Estas categorias, por sua vez, reconduzem-se a vários tipos de pessoas coletivas públicas, havendo a considerar três tipos: Pessoas coletivas de tipo territorial, que inclui o Estado, as Regiões Autónomas e as Autarquias Locais; de tipo institucional, nomeadamente as várias espécies de institutos públicos – institutos reguladores (Instituto de Seguros de Portugal); institutos fiscalizadores (Autoridade de Segurança Alimentar e Económica); institutos de infraestruturas (Instituto de Gestão Financeira); bem como as empresas públicas qualificadas como entidades públicas empresariais e as entidades administrativas independentes. Por último as pessoas coletivas de tipo associativo a que correspondem as associações públicas.
Para finalizar abordaremos o regime jurídico aplicável às pessoas coletivas públicas, esclarecendo, desde já, que não é um regime uniforme e, portanto não nos podemos cingir aos traços gerais que a lei fornece, sendo necessário estudar concretamente a legislação aplicável para que seja possível identificar o regime de uma certa pessoa coletiva pública.

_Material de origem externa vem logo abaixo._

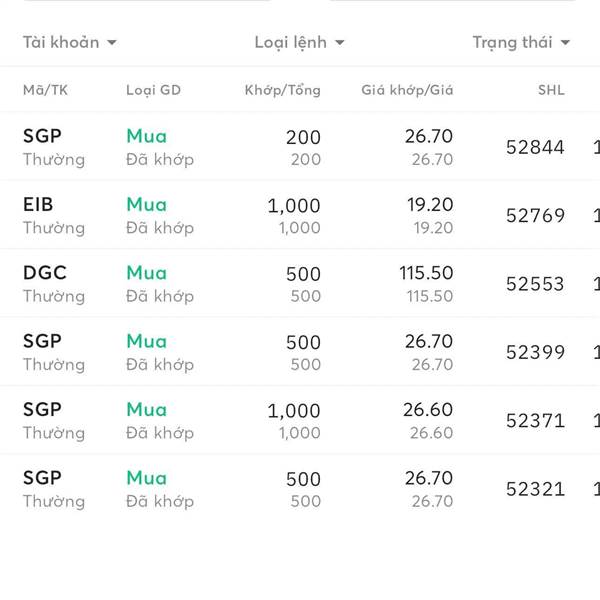The height and width of the screenshot is (600, 600).
Task: Open the SGP order numbered 52321
Action: [300, 489]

Com base no exposto por Freitas do Amaral indicaremos os aspetos comuns predominantes do regime jurídico das referidas pessoas. Quanto à criação e extinção, é de referir que a maioria destas pessoas coletivas são criadas por ato do poder central, apesar de haver casos de criação por iniciativa pública local. Para além disto, estas pessoas coletivas não se podem extinguir a si próprias, ao contrário do que se verifica com as pessoas coletivas privadas. Também não estão sujeitas a falência ou insolvência, podendo apenas ser extintas por decisão pública.
Segundo ponto a referir prende-se com a capacidade jurídica de direito privado e património próprio, que diz respeito a todas estas entidades. O terceiro relaciona-se co a capacidade de direito público, no âmbito dos poderes e deveres públicos, em especial, os poderes de autoridade como por exemplo: poder tributário ou o poder de expropriar.

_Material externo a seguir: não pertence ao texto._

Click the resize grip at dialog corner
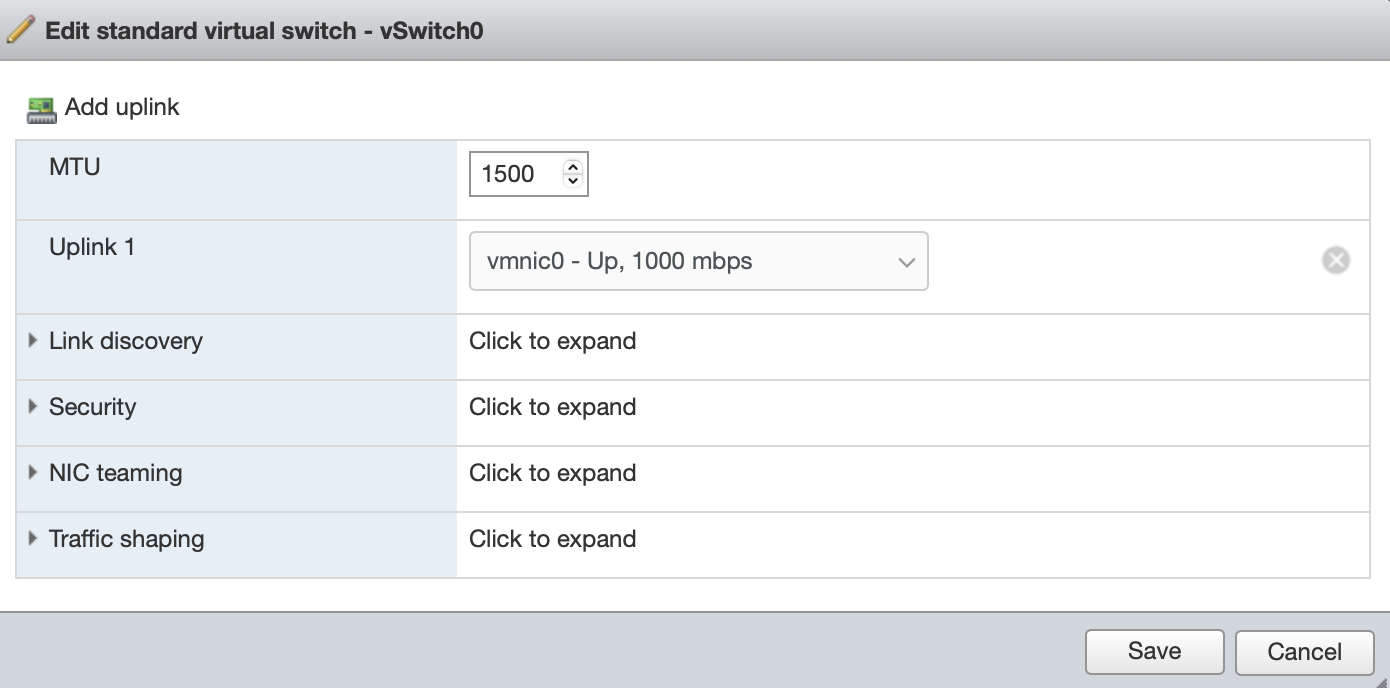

Estas entidades dispõem de autonomia administrativa e financeira, bem como usufruem de isenções fiscais. Podem ser titulares de bens do domínio público para além dos bens de domínio privado. Com a exclusão das entidades públicas empresariais, os indivíduos das pessoas coletivas públicas estão submetidos a regimes laborais publicísticos e não ao contrato individual de trabalho; e estão sujeitos a um regime administrativo de responsabilidade civil.
A atuação destas entidades está sujeita à tutela administrativa do Estado e as suas contas sujeitas à fiscalização do Tribunal de Contas. Para finalizar este ponto, há que referir ainda que as questões surgidas da atividade pública destas entidades são da competência dos tribunais do contencioso administrativo e não da competência dos tribunais judiciais.
Para concluir, é importante reforçar a ideia de que apesar destes aspetos comuns, a verdade é que o regime varia muitas vezes de entidade para entidade, conforme a respetiva lei orgânica. Saliente-se também a importância da categoria das pessoas coletivas públicas e da sua análise no âmbito do Direito Administrativo, dado que em Portugal e, em geral, nos países da família romano-germânica, a Administração Pública é frequentemente representada, nas suas relações com os particulares por pessoas coletivas públicas.






Bibliografia:
AMARAL, Diogo Freitas. – Curso de Direito Administrativo. 4-ª Edição. Coimbra: Edições Almedina, 2015. pp 25-36; pp 613-652.
CAUPERS, João. – Introdução ao Direito Administrativo. 11.ª Edição. Lisboa: Âncora Editora, 2013. pp 111-130.